> [DATA]

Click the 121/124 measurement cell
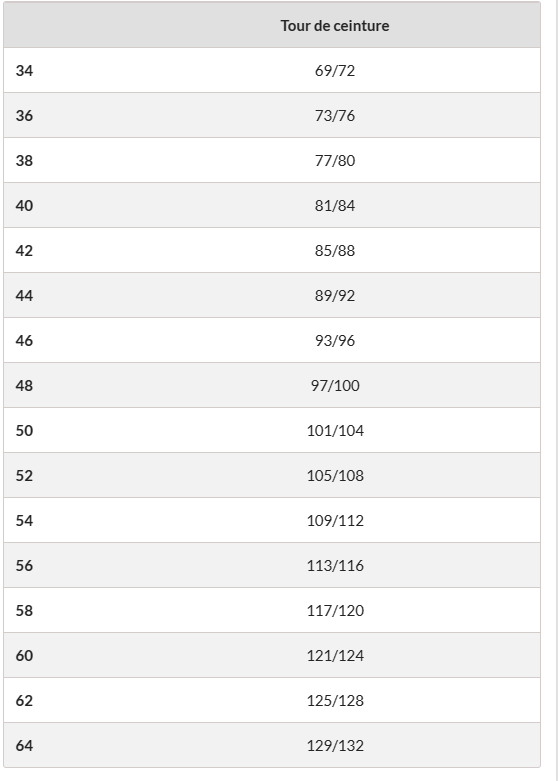Viewport: 558px width, 781px height. tap(335, 655)
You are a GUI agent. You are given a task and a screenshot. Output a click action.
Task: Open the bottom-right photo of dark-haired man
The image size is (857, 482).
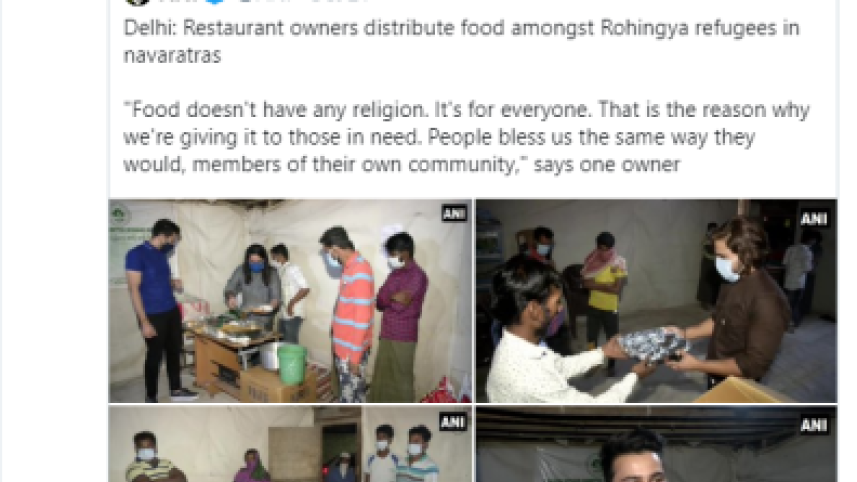656,444
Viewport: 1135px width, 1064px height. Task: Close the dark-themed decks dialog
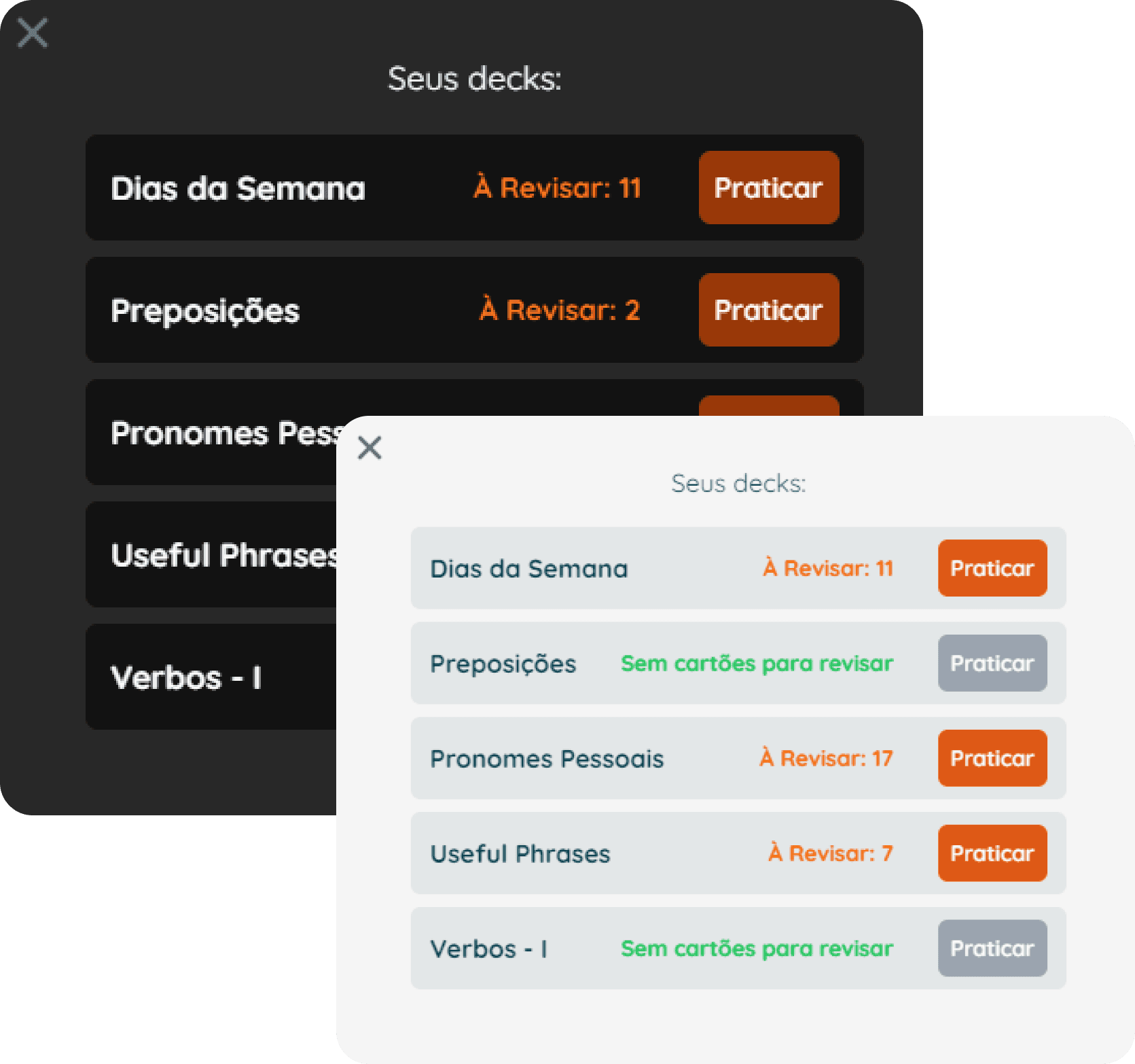[33, 33]
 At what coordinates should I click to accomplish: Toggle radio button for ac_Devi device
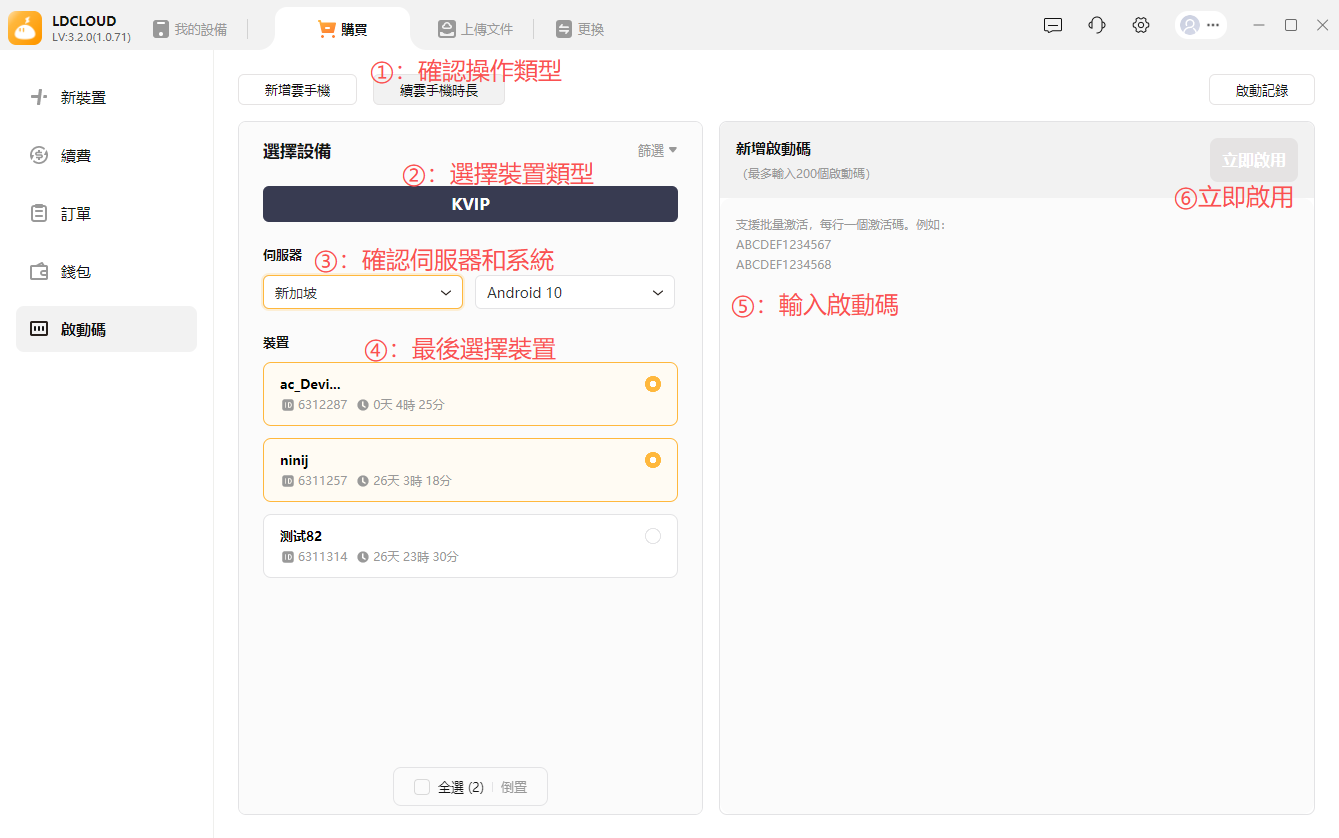653,384
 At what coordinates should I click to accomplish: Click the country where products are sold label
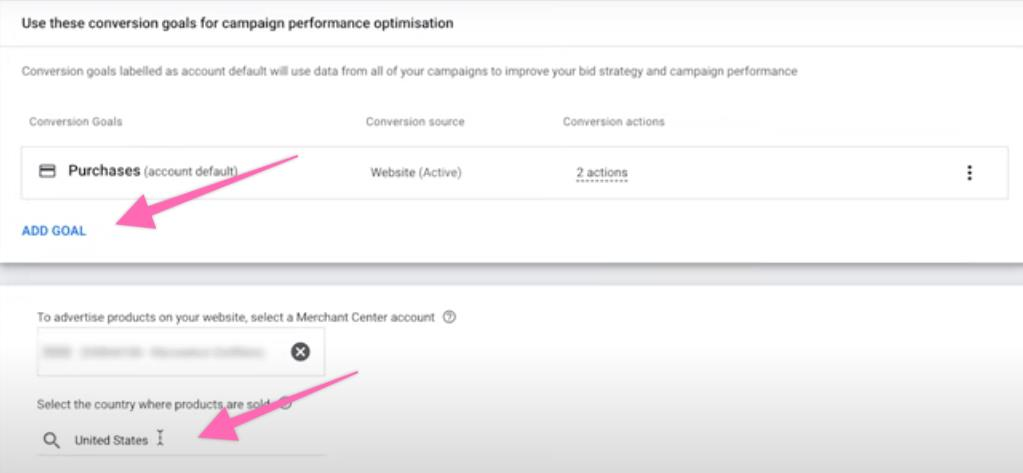point(155,404)
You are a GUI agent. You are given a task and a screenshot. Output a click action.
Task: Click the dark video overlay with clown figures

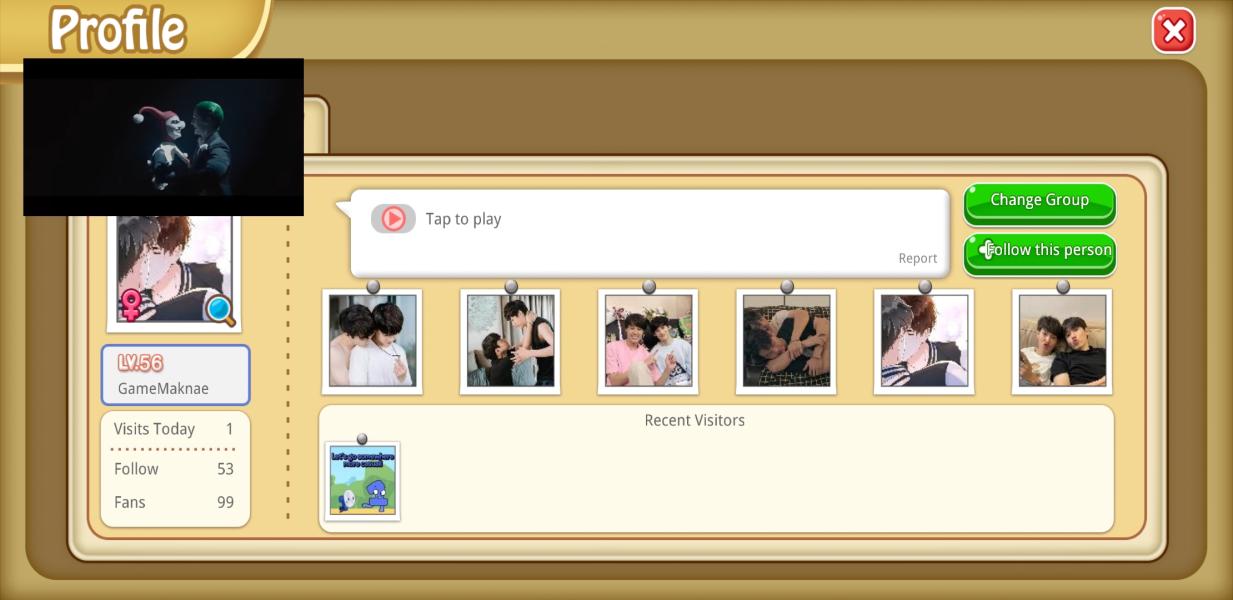tap(163, 137)
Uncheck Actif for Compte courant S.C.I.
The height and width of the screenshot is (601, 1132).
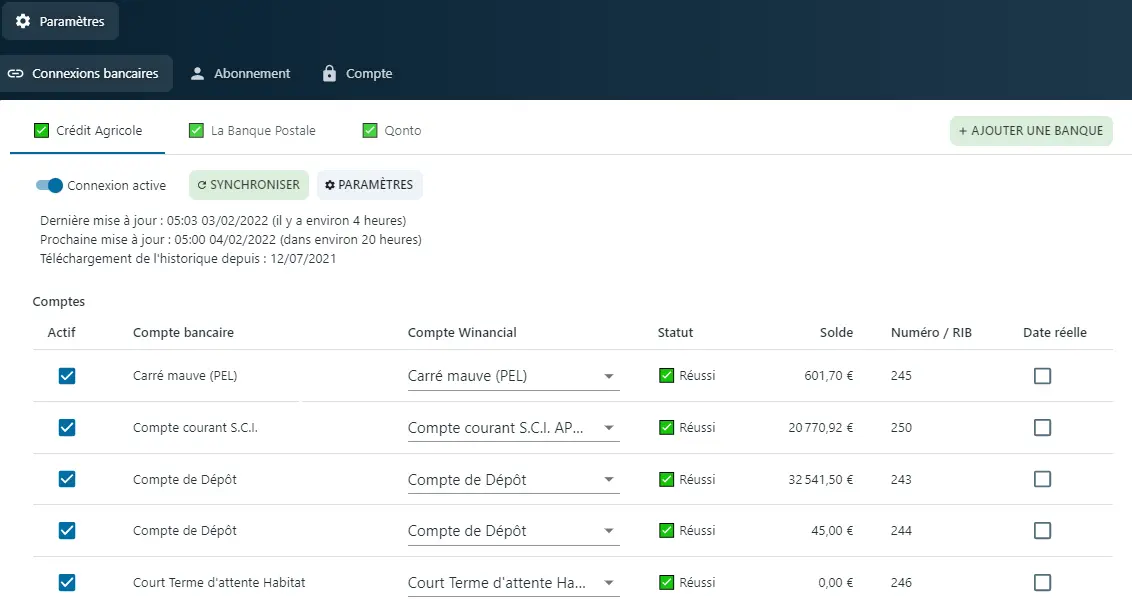click(66, 427)
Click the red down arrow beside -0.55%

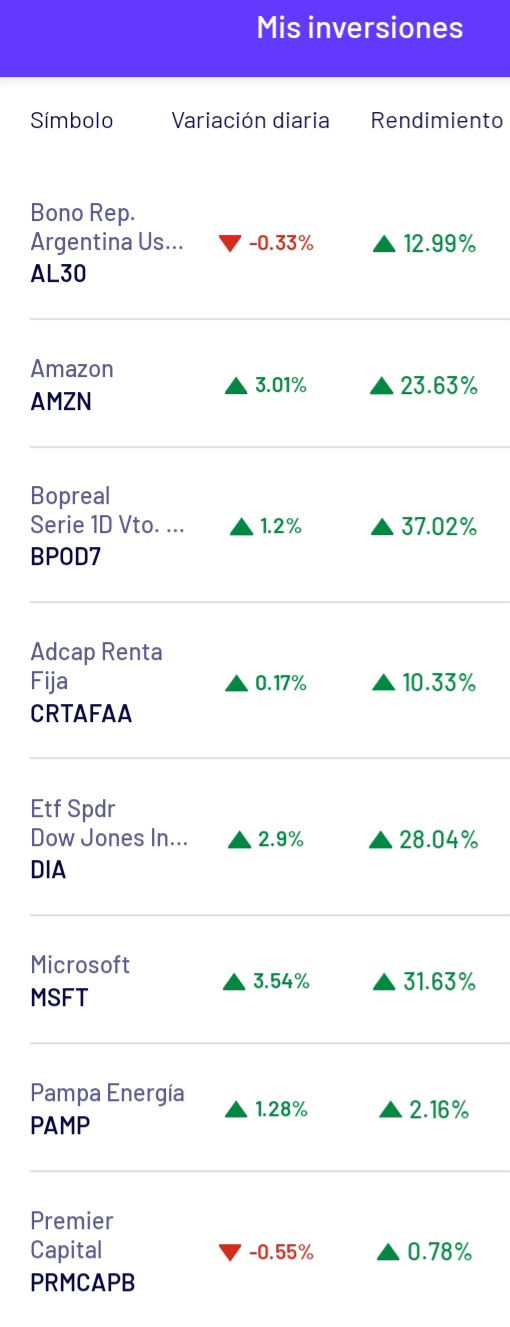tap(230, 1252)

> [EXERCISE] Drop the images and return the data verbatim.

> [RESPONSE FOR THIS EXERCISE]
Click the 121/124 measurement cell
Viewport: 558px width, 781px height. tap(335, 655)
You are a GUI agent. You are given a task and a screenshot. Output a click action.
Task: Open the bottom-right photo of dark-haired man
The image size is (857, 482).
656,444
Viewport: 1135px width, 1064px height. Task: Close the dark-themed decks dialog
[33, 33]
 At what coordinates should I click to accomplish: Toggle radio button for ac_Devi device
653,384
 At what coordinates should I click to accomplish: Click the country where products are sold label
point(155,404)
You are a GUI agent. You are given a task and a screenshot. Output a click action.
Task: Click the dark video overlay with clown figures

tap(163, 137)
Uncheck Actif for Compte courant S.C.I.
The height and width of the screenshot is (601, 1132).
click(66, 427)
Click the red down arrow beside -0.55%

tap(230, 1252)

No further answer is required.